Stored data entries
--*--

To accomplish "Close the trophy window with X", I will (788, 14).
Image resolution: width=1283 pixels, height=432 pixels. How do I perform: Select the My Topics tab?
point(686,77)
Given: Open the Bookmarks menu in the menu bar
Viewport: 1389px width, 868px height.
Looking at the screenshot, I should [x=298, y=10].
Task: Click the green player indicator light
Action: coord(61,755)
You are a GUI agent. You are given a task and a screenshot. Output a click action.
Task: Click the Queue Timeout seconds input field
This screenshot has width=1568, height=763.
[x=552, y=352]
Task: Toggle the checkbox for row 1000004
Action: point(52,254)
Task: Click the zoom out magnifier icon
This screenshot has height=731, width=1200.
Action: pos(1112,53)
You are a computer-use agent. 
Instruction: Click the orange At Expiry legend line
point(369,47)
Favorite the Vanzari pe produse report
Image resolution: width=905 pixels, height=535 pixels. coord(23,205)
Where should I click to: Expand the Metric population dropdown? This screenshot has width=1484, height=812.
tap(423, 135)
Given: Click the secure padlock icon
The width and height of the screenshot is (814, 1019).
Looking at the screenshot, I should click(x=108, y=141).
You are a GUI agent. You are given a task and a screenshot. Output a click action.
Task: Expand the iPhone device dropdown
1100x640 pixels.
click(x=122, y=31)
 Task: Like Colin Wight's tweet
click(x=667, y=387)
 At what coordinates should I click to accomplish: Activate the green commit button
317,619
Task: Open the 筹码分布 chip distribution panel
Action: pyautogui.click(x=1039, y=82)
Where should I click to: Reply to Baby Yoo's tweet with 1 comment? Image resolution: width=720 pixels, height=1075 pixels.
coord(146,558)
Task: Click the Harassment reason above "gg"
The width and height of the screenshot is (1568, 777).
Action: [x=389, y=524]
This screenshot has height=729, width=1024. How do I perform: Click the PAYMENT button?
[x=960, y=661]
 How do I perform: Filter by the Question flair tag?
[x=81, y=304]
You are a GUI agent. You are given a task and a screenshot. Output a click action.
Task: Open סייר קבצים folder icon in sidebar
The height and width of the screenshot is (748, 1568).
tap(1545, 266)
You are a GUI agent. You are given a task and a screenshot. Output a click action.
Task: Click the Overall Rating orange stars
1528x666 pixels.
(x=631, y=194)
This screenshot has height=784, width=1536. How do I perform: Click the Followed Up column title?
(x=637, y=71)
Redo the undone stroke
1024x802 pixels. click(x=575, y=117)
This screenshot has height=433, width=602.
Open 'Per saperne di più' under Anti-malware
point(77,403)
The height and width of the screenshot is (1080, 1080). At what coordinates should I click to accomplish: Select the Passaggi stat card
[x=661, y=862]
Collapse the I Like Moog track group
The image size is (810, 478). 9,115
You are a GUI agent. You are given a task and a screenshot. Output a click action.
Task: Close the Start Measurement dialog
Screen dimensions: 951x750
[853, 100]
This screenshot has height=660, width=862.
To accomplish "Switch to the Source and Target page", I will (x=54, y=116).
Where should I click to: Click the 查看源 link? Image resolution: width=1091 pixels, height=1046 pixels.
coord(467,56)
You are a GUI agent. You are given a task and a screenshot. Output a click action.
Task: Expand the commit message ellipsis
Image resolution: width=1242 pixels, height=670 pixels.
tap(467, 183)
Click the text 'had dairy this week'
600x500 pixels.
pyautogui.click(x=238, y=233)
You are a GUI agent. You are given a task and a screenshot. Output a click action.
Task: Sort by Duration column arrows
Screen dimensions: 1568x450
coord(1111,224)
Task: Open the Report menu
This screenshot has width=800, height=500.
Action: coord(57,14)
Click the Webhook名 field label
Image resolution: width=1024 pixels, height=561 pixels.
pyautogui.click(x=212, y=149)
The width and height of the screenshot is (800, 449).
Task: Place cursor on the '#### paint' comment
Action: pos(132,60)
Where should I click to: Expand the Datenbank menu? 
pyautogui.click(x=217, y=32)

--*--

PROBLEM TO SOLVE —
The answer must consist of every entry, set down exactly as given.

ANSWER FOR THE TASK —
To accomplish "Close the trophy window with X", I will (788, 14).
Image resolution: width=1283 pixels, height=432 pixels. How do I perform: Select the My Topics tab?
point(686,77)
Given: Open the Bookmarks menu in the menu bar
Viewport: 1389px width, 868px height.
Looking at the screenshot, I should [x=298, y=10].
Task: Click the green player indicator light
Action: coord(61,755)
You are a GUI agent. You are given a task and a screenshot. Output a click action.
Task: Click the Queue Timeout seconds input field
This screenshot has width=1568, height=763.
[x=552, y=352]
Task: Toggle the checkbox for row 1000004
Action: point(52,254)
Task: Click the zoom out magnifier icon
This screenshot has height=731, width=1200.
Action: pos(1112,53)
You are a computer-use agent. 
Instruction: Click the orange At Expiry legend line
point(369,47)
Favorite the Vanzari pe produse report
Image resolution: width=905 pixels, height=535 pixels. coord(23,205)
Where should I click to: Expand the Metric population dropdown? This screenshot has width=1484, height=812.
tap(423, 135)
Given: Click the secure padlock icon
The width and height of the screenshot is (814, 1019).
Looking at the screenshot, I should click(x=108, y=141).
You are a GUI agent. You are given a task and a screenshot. Output a click action.
Task: Expand the iPhone device dropdown
1100x640 pixels.
click(x=122, y=31)
 Task: Like Colin Wight's tweet
click(x=667, y=387)
 At what coordinates should I click to accomplish: Activate the green commit button
317,619
Task: Open the 筹码分布 chip distribution panel
Action: pyautogui.click(x=1039, y=82)
Where should I click to: Reply to Baby Yoo's tweet with 1 comment? Image resolution: width=720 pixels, height=1075 pixels.
coord(146,558)
Task: Click the Harassment reason above "gg"
The width and height of the screenshot is (1568, 777).
Action: [x=389, y=524]
This screenshot has height=729, width=1024. How do I perform: Click the PAYMENT button?
[x=960, y=661]
 How do I perform: Filter by the Question flair tag?
[x=81, y=304]
You are a GUI agent. You are given a task and a screenshot. Output a click action.
Task: Open סייר קבצים folder icon in sidebar
The height and width of the screenshot is (748, 1568).
tap(1545, 266)
You are a GUI agent. You are given a task and a screenshot. Output a click action.
Task: Click the Overall Rating orange stars
1528x666 pixels.
(x=631, y=194)
This screenshot has height=784, width=1536. How do I perform: Click the Followed Up column title?
(x=637, y=71)
Redo the undone stroke
1024x802 pixels. click(x=575, y=117)
This screenshot has height=433, width=602.
Open 'Per saperne di più' under Anti-malware
point(77,403)
The height and width of the screenshot is (1080, 1080). At what coordinates should I click to accomplish: Select the Passaggi stat card
[x=661, y=862]
Collapse the I Like Moog track group
The image size is (810, 478). 9,115
You are a GUI agent. You are given a task and a screenshot. Output a click action.
Task: Close the Start Measurement dialog
Screen dimensions: 951x750
[853, 100]
This screenshot has height=660, width=862.
To accomplish "Switch to the Source and Target page", I will (x=54, y=116).
Where should I click to: Click the 查看源 link? Image resolution: width=1091 pixels, height=1046 pixels.
coord(467,56)
You are a GUI agent. You are given a task and a screenshot. Output a click action.
Task: Expand the commit message ellipsis
Image resolution: width=1242 pixels, height=670 pixels.
tap(467, 183)
Click the text 'had dairy this week'
600x500 pixels.
pyautogui.click(x=238, y=233)
You are a GUI agent. You are given a task and a screenshot. Output a click action.
Task: Sort by Duration column arrows
Screen dimensions: 1568x450
coord(1111,224)
Task: Open the Report menu
This screenshot has width=800, height=500.
Action: coord(57,14)
Click the Webhook名 field label
Image resolution: width=1024 pixels, height=561 pixels.
pyautogui.click(x=212, y=149)
The width and height of the screenshot is (800, 449).
Task: Place cursor on the '#### paint' comment
Action: pos(132,60)
Where should I click to: Expand the Datenbank menu? 
pyautogui.click(x=217, y=32)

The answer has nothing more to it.